Can Someone Please Explain Germany’s Reputation for Fiscal Conservatism to Me?

Assume I believe in risk-adjusted return on capital. That is, I don’t buy a bond yielding 12% instead of one yielding 6% without first considering that the yield difference is affected by the likelihood of Principal return being lower. (But I will buy the 12% bond if I believe the risk premium is too high relative to the 6% bond.)

In short, I fit the second—not the more accurate “traditional” or the current even-more-bollixed “risk management” definition—of the Prudent Investor.

I can watch my neighbor buy more and more expensive gadgetry, while knowing that s/he makes no more than I do, has some old debts, and doesn’t not have dynastic wealth (i.e., the possibility of inheritance or some other deus ex machina) to save himmer. And I notice that hisser buying is growing greater over time.

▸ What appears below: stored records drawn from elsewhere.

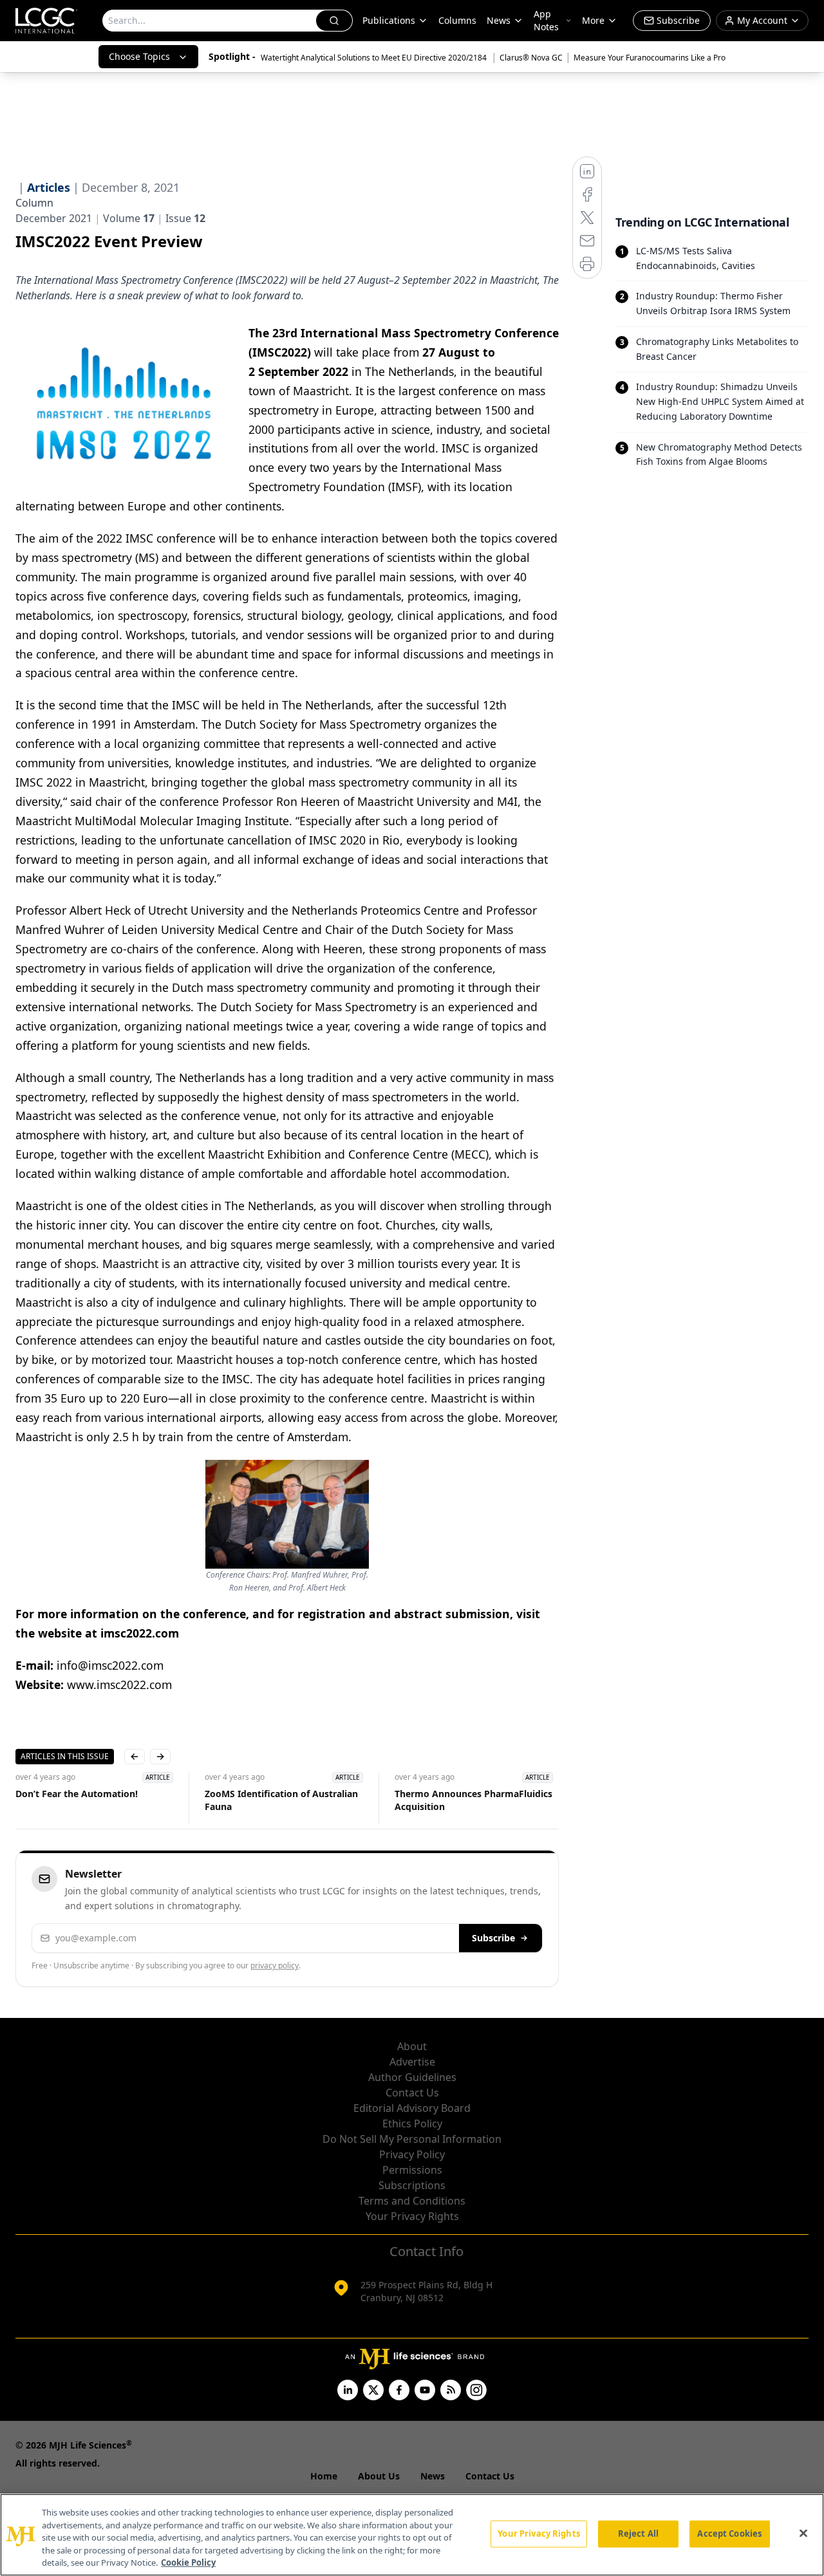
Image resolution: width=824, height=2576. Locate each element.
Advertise (412, 2062)
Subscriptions (412, 2185)
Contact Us (412, 2093)
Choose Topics (139, 56)
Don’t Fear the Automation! (76, 1793)
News (498, 20)
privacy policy (274, 1965)
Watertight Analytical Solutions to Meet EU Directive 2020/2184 (375, 57)
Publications (388, 20)
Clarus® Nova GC (531, 57)
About (412, 2046)
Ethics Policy (412, 2123)
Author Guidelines (412, 2077)
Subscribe (493, 1938)
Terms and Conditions (412, 2201)
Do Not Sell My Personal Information (412, 2139)
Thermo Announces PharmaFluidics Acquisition (473, 1800)
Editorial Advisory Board (412, 2108)
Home (323, 2476)
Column (34, 203)
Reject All (638, 2533)
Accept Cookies (729, 2533)
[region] (412, 2535)
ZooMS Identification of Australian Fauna (281, 1800)
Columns (457, 20)
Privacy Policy (412, 2154)
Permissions (412, 2170)
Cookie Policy (188, 2562)
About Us (379, 2476)
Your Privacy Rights (412, 2216)
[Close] (803, 2533)
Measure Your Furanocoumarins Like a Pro (650, 57)
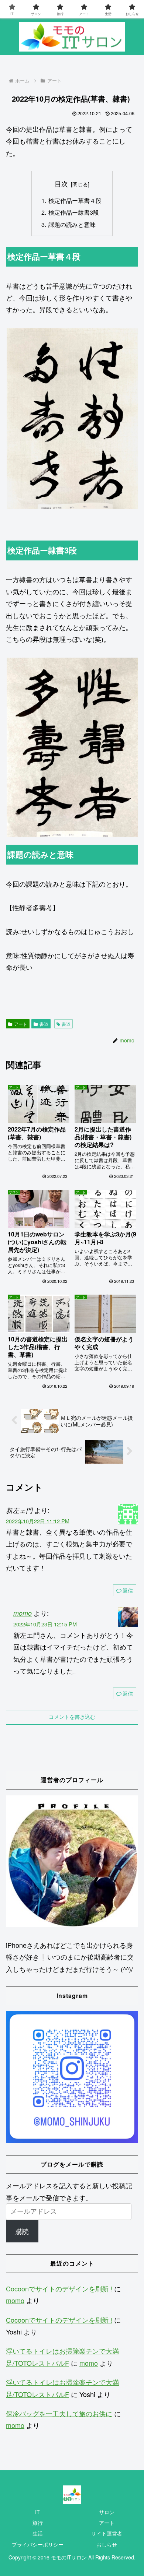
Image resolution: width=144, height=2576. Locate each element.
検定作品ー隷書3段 (73, 212)
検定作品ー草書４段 (75, 200)
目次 (61, 183)
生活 (37, 2533)
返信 (128, 1590)
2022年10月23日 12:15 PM (45, 1624)
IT (37, 2512)
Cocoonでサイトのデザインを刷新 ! (59, 2288)
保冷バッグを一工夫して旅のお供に (59, 2413)
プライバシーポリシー (38, 2544)
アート (20, 1024)
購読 (22, 2231)
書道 (44, 1024)
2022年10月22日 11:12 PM (37, 1521)
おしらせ (106, 2544)
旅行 (37, 2522)
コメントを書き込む (72, 1717)
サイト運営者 (106, 2533)
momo (22, 1613)
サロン (106, 2512)
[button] (72, 418)
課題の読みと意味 (72, 224)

My neighbor decides to borrow money from people to support hisser ever-more-extravagant lifestyle. S/he offers rates slightly higher than the rate at which I can borrow. (That is, I can borrow money, take the interest payments from himmer, and pocket the difference—if the Principal is paid back on schedule.)

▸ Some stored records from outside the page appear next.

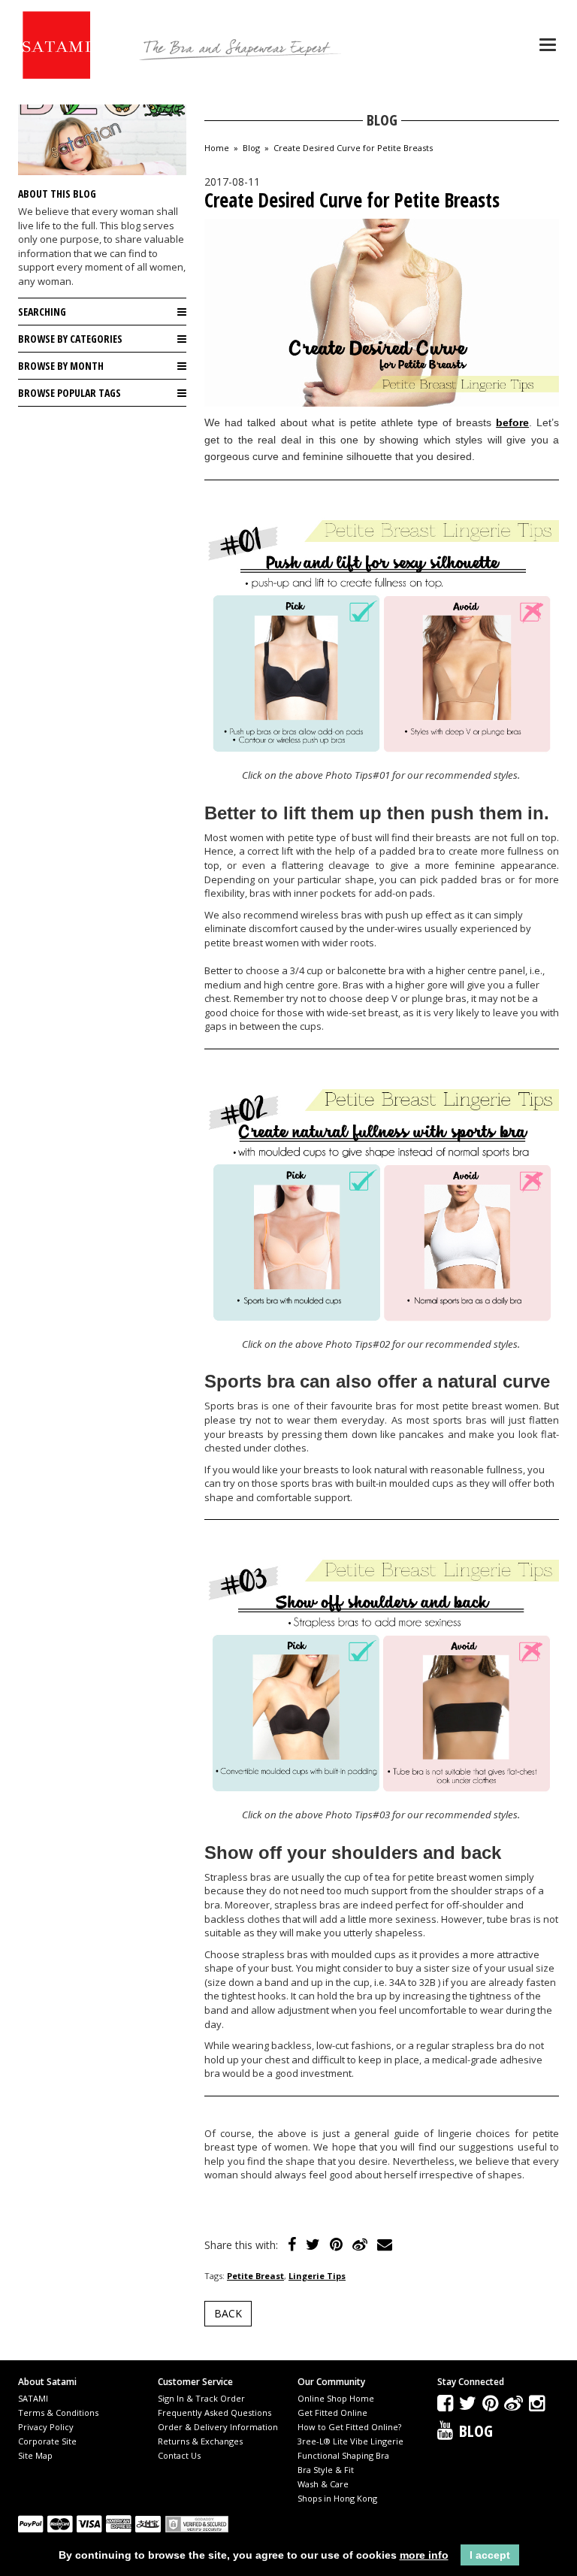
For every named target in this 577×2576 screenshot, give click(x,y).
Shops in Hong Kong (337, 2498)
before (512, 422)
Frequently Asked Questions (214, 2412)
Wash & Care (323, 2484)
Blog (251, 148)
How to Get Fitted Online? (349, 2426)
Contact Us (179, 2455)
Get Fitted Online (332, 2412)
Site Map (35, 2455)
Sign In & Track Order (201, 2398)
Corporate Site (47, 2441)
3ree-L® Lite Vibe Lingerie (350, 2441)
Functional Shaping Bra (343, 2455)
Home (216, 148)
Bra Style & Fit (326, 2469)
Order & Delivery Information (218, 2426)
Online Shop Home (336, 2398)
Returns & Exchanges (200, 2441)
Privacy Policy (46, 2426)
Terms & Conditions (58, 2412)
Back (228, 2313)
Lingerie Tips (317, 2275)
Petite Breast (255, 2275)
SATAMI (33, 2398)
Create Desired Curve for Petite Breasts (353, 148)
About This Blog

Do I loan the money to—effectively, buy bonds from—my neighbor?

My instinctive answer is “No,” but I am a Prudent Investor. So perhaps I give my neighbor some money—monies I can afford, not something I need to borrow—as a token.

Under no condition do I become—by a margin of more than 2:1—the largest creditor of my neighbor’s lifestyle. Not, at least, if I want to maintain my reputation as a conservative (“prudent”) investor.